While a psy­chi­a­trist di­ag­nosed me with at­ten­tion deficit hy­per­ac­tive dis­or­der (ADHD) in 2008, I al­ways pretty much knew that I had a way of think­ing that im­paired me in my pur­suit of ev­ery­day tasks.

It was never dev­as­tat­ing, it just meant I had ex­tra things I had to do ev­ery day, like mak­ing lists, wak­ing up ear­lier and go­ing on an­tide­pres­sants and Ri­talin (at some point). My son’s con­di­tion is much fur­ther down the spec­trum – to the point where he does not talk, but in­ter­acts in a se­ries of ges­tures and sounds that com­prise a lan­guage of his own.

His in­abil­ity to be­have like other chil­dren is of very lit­tle con­cern to me. As some­one who has been able to build a ca­reer and a semi-nor­mal life for my­self, de­spite not be­ing able to “be like other peo­ple”, I know that uni­for­mity has noth­ing to do with feel­ing con­tent. The only thing I ever strug­gled with was whether my child could be happy.

Chil­dren are the best teach­ers when it comes to tol­er­ance and ac­cept­ing dif­fer­ent peo­ple as hu­man.
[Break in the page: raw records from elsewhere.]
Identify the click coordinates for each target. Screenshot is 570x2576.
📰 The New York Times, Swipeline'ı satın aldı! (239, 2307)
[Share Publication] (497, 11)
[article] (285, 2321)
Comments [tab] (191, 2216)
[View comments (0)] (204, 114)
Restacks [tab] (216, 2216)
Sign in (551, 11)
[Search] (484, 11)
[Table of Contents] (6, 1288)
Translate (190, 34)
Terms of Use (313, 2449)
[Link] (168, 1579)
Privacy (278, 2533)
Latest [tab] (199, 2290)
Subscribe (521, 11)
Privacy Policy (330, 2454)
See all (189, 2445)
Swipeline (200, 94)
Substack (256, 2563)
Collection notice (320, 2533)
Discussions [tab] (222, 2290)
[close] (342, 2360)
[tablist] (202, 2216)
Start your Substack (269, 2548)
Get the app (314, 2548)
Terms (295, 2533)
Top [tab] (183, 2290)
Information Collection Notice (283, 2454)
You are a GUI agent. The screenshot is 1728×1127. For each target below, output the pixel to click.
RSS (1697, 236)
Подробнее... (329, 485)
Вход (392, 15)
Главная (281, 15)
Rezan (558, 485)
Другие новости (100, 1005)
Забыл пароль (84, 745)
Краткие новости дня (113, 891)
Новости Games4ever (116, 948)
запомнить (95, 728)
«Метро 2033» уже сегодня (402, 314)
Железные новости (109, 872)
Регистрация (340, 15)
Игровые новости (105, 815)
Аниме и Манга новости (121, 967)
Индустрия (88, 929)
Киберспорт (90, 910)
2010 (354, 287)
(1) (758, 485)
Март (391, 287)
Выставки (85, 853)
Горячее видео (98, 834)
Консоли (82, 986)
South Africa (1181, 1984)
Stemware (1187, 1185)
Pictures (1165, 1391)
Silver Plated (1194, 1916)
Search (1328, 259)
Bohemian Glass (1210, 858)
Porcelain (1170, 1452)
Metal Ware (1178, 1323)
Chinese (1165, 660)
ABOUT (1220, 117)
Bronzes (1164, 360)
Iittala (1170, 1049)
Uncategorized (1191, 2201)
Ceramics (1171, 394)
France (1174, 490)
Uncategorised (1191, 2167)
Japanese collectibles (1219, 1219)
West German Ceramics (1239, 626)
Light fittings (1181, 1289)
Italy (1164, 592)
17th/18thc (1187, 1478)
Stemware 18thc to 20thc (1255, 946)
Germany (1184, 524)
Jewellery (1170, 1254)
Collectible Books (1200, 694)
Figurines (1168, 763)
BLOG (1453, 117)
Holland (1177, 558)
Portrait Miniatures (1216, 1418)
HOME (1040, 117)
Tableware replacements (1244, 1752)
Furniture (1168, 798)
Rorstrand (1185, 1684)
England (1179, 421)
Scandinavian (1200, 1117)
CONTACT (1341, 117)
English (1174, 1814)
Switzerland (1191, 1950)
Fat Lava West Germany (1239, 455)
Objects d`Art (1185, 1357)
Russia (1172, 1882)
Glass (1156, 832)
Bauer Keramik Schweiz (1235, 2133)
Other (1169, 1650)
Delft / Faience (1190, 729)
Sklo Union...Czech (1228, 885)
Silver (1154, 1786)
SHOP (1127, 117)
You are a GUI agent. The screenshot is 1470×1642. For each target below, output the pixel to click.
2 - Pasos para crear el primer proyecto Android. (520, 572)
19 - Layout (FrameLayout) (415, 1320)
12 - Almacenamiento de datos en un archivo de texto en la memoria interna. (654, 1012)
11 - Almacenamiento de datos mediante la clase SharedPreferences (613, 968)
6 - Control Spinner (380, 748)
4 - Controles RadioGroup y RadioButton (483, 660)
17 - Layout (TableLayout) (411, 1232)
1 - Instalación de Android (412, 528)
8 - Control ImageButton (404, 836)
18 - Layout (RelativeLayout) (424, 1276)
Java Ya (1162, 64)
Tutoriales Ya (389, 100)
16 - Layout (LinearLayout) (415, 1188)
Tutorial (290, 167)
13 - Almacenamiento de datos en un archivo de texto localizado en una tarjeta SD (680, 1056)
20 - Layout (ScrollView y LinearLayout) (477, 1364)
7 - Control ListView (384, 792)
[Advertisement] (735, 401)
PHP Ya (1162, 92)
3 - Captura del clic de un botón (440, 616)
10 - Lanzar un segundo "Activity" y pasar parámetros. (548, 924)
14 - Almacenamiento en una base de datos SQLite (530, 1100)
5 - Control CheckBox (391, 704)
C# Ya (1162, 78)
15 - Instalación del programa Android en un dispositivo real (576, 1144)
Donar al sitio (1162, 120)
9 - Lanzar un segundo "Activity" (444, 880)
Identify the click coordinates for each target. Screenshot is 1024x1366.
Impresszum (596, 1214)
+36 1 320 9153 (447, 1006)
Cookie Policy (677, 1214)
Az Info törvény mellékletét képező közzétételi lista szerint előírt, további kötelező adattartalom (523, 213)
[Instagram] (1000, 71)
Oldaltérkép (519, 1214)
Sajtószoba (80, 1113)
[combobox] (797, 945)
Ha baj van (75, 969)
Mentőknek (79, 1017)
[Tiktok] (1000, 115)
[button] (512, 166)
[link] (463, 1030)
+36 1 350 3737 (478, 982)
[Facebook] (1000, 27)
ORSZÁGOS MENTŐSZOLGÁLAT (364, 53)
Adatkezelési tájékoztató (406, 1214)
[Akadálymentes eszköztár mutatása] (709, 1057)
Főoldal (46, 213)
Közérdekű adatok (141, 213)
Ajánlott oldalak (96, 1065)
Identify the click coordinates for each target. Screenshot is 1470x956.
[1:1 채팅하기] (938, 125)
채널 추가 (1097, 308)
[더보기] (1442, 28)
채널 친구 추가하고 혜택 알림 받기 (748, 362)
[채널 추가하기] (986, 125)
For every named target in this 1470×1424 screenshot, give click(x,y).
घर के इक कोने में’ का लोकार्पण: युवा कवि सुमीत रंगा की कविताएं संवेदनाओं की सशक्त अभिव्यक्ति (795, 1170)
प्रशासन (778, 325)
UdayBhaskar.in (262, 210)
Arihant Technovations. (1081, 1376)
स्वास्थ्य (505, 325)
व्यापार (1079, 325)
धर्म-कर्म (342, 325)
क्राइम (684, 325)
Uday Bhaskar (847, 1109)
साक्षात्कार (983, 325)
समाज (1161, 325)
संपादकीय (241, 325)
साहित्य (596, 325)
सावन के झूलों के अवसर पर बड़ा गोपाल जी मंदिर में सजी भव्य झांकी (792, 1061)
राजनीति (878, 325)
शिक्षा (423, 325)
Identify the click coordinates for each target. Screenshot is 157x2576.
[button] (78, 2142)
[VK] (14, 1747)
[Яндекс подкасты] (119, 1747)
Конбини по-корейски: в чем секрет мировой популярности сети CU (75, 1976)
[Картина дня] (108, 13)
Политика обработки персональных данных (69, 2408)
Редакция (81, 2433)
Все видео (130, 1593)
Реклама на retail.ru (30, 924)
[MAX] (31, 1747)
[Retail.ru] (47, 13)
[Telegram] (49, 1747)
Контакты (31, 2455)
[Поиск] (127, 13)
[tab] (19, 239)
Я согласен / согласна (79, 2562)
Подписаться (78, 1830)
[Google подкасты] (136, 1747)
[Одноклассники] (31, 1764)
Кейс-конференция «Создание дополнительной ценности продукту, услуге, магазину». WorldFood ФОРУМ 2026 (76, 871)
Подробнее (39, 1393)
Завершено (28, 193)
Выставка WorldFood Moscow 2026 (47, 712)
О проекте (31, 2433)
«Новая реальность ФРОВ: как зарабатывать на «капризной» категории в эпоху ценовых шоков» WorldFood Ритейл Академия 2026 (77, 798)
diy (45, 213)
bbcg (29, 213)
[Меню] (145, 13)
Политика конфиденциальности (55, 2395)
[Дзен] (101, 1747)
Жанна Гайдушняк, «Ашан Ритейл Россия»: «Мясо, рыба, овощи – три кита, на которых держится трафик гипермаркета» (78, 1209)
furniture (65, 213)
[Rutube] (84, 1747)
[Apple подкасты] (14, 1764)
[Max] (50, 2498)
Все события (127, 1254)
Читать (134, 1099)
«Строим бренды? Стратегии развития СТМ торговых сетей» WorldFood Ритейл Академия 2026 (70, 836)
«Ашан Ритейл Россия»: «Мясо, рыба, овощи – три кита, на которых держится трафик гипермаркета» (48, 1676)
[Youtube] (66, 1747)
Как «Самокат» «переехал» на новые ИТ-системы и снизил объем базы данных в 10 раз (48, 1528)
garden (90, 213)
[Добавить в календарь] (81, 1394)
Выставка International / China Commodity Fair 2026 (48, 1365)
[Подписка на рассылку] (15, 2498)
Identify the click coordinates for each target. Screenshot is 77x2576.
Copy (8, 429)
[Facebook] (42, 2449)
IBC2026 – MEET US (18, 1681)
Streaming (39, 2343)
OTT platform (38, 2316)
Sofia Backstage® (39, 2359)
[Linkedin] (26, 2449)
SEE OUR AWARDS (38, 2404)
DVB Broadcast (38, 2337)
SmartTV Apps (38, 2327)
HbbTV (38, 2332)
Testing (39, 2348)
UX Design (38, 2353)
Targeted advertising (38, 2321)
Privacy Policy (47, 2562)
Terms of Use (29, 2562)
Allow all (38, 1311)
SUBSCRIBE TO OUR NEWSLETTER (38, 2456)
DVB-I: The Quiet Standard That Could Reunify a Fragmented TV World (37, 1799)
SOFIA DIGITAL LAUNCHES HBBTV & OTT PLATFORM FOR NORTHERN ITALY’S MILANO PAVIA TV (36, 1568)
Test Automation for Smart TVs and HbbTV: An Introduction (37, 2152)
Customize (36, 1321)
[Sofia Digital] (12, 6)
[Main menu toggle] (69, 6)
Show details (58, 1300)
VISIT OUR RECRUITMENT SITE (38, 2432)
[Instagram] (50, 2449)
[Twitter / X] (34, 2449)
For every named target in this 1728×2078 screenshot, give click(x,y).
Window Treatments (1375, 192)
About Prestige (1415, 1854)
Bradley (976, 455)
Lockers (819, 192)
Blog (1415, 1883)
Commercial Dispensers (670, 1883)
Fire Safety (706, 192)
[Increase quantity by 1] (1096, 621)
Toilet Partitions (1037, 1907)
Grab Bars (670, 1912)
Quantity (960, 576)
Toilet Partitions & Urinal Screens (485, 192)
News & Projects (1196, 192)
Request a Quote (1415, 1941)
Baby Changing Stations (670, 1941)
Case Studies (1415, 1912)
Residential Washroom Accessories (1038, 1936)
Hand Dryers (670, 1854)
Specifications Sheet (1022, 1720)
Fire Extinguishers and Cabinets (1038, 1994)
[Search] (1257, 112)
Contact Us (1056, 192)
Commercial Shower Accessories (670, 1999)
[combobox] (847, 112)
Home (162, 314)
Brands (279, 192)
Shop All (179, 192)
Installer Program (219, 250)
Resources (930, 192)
The dilemma plays it­self out in pe­cu­liar ways.

I spent many of my son’s ear­lier years dread­ing the forced in­ter­ac­tions that come with a child who be­haves con­spic­u­ously dif­fer­ent in pub­lic spa­ces. Adults, some my age and some older, had a very dif­fer­ent set of ques­tions and re­ac­tions to him than the chil­dren we would en­counter at malls, play­grounds and in busy streets.

It would start with something he does when he is ner­vous or over­whelmed. He would flap his hands up and down or cover his ears and as­sume a crouch­ing po­si­tion next to me for in­stance, be­cause he hates stand­ing in line or wait­ing some­where.

A child would nor­mally ask a direct ques­tion. Why is he sad? Is he nor­mal? Can he talk? Can he play? But the adults, whom I sus­pect are well-mean­ing folks who feel the need to fill awk­ward si­lences with more awk­ward­ness, would turn the en­tire in­ter­ac­tion into a per­for­mance star­ring them­selves.

It doesn’t help that I am my­self so­cially awk­ward with strangers. “Oh no, You are so strong, I could

never! What do you give him? How did you give birth, nat­u­rally or cae­sarean? Have you heard of Pas­tor Bushiri?” We do not visit malls much any­more.

Play­grounds are the only pub­lic spa­ces I take my son to on pur­pose. There he is free to be his weird self be­cause the other chil­dren frankly do not care. It moves me to ques­tion this no­tion that peo­ple with spe­cial needs are any more or less mis­er­able than any­one else. Life is chaos and my ran­dom and dis­or­derly life with my son is proof that chaos is nat­u­ral. Turn off the per­for­mance. We are all in this to­gether.